Although it offers several benefits in terms of security and identity verification, facial recognition technology is a highly polarizing issue – one that has recently come under attack for racial bias – and poses significant privacy concerns. Several major players in facial recognition have suspended or removed their programs for law enforcement in response to racial profiling and bias repeatedly demonstrated by the technology.
These are not the only issues with facial recognition. The technology still needs to be perfected and requires further development to eliminate – or greatly reduce – security vulnerabilities. While the use of facial recognition and related technology in airports and other security checkpoints can provide less physical contact and potentially fewer infections during the pandemic, it may also increase the attack surface of a new target.
McAfee’s Advanced Threat Research (ATR) team reflected on the growth of facial recognition technology and the critical decisions it enables. Could flaws in the underlying systems of the technology be manipulated to bypass the target systems? We considered this question and wanted to know if facial recognition systems, specifically systems that emulate a passport scanner for identity verification, were more, or less, susceptible to error than humans.
The McAfee ATR team set out to see if a carefully crafted passport-style ‘adversarial image’ could be incorrectly classified as a targeted individual. To run the tests, we implemented a physical system like those used to verify passport identification in airports. Using machine learning, we created an image that looked like one person to the human eye but was identified as someone else by our system’s facial recognition algorithm. This allowed us to trick the system into incorrectly validating the wrong individual. (More information about McAfee’s ATR study on facial recognition can be found on the McAfee Labs website.)
Had our tests been a real scenario, the passport-scanner would have identified the system attacker – an individual on a no-fly list – as a different person with no flying restrictions. The attacker would have successfully passed through security and passport identification unnoticed, and consequently be permitted to board their flight – clearly an unacceptable outcome.
If critical tasks historically performed by humans, such as identity authentication, are going to continue to be handed off to evolving technology, we must ensure a framework is in place to determine acceptable bounds for resilience and performance under adverse conditions.

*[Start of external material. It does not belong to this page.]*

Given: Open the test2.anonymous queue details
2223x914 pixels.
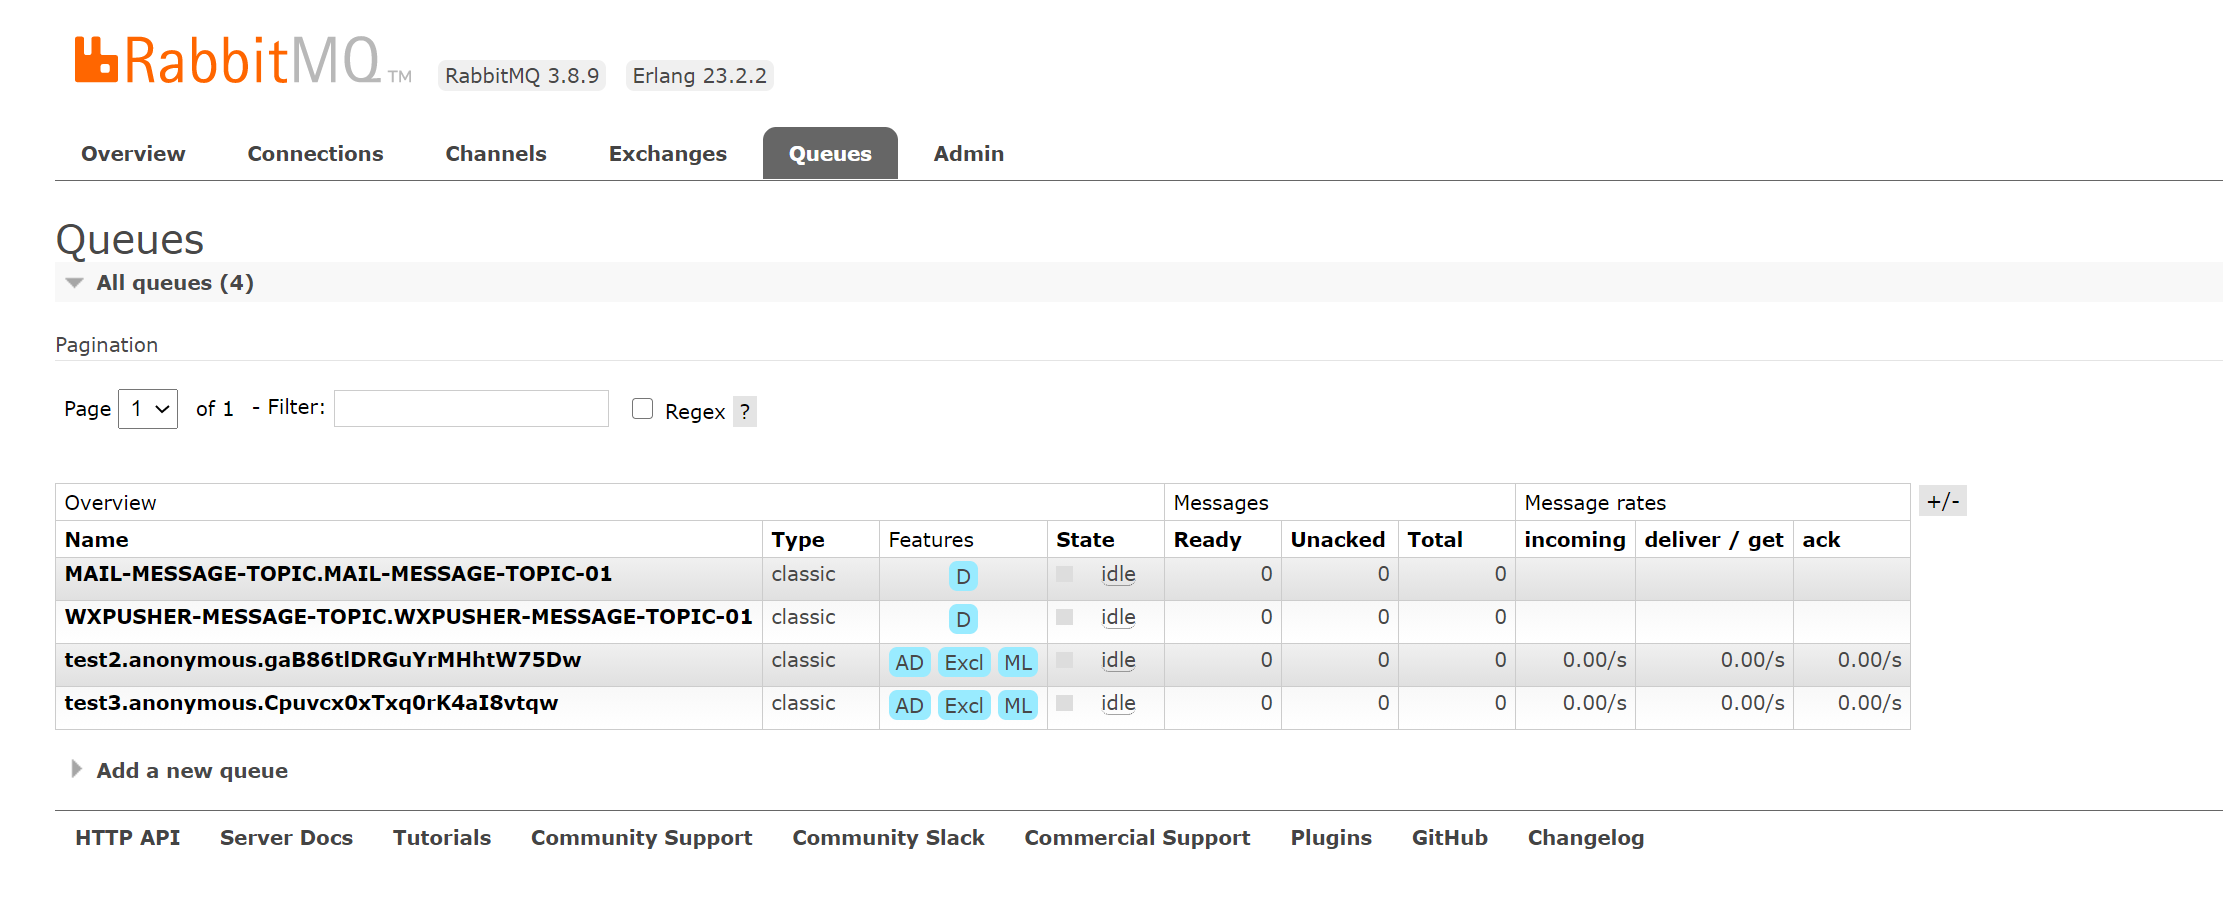Looking at the screenshot, I should (x=322, y=660).
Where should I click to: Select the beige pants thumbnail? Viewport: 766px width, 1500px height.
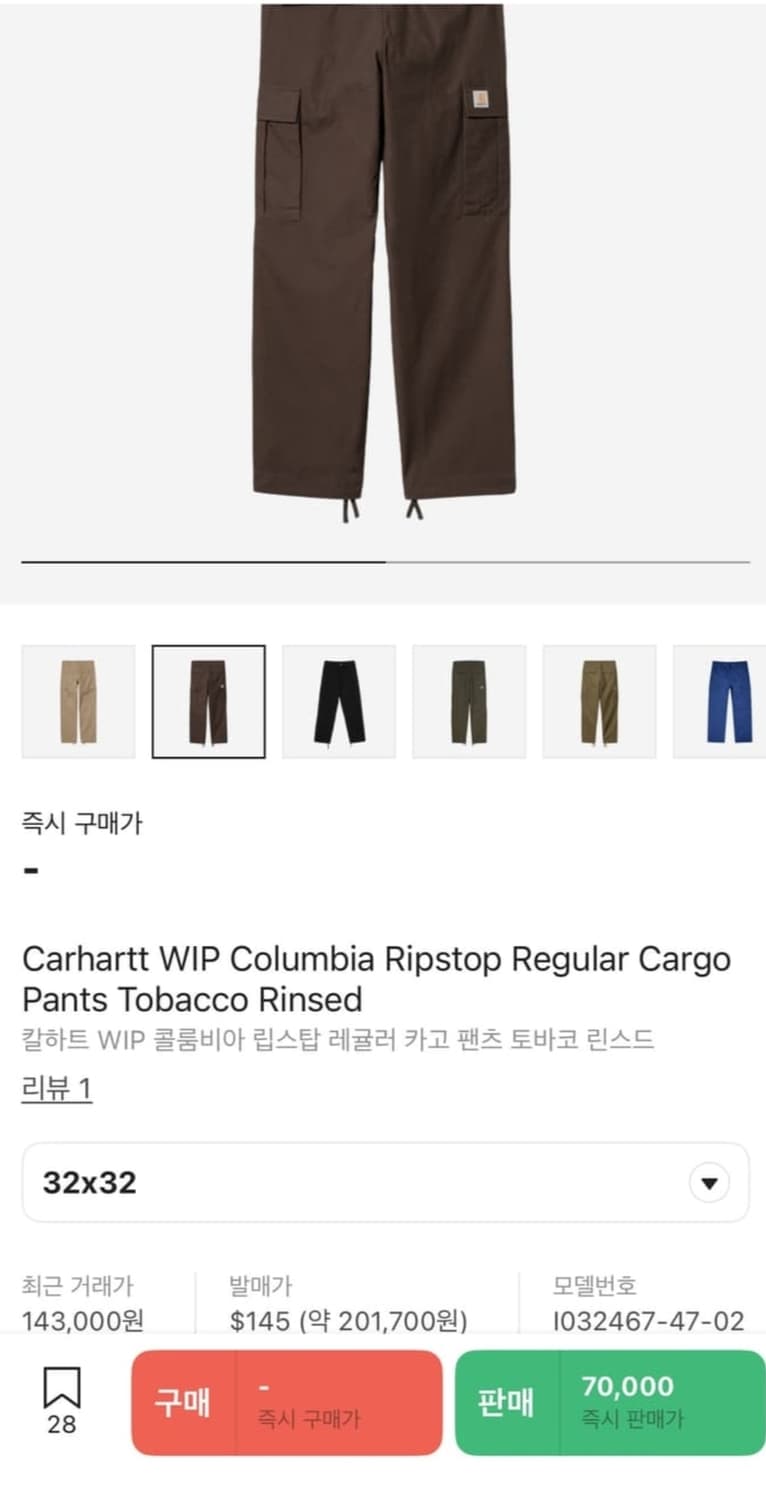click(x=78, y=701)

The purpose of our research was not to denigrate facial recognition technology. Without research, there can be no progress. Our goal is to show that reliance on automated systems and machine learning such as facial recognition could provide malicious cyber actors the opportunity to bypass passport identification and other critical systems if the inherent security flaws of these technologies go unchecked.
It’s important that security specialists work closely with vendors and implementors of critical systems, employing data science and security research to close any gaps that could weaken these systems. We look to the community for a standard that can measure the reliability of machine learning systems in the presence of the above adversarial examples. Facial recognition is an evolving technology that needs perfecting in a number of ways, and we must ensure that security is one of them.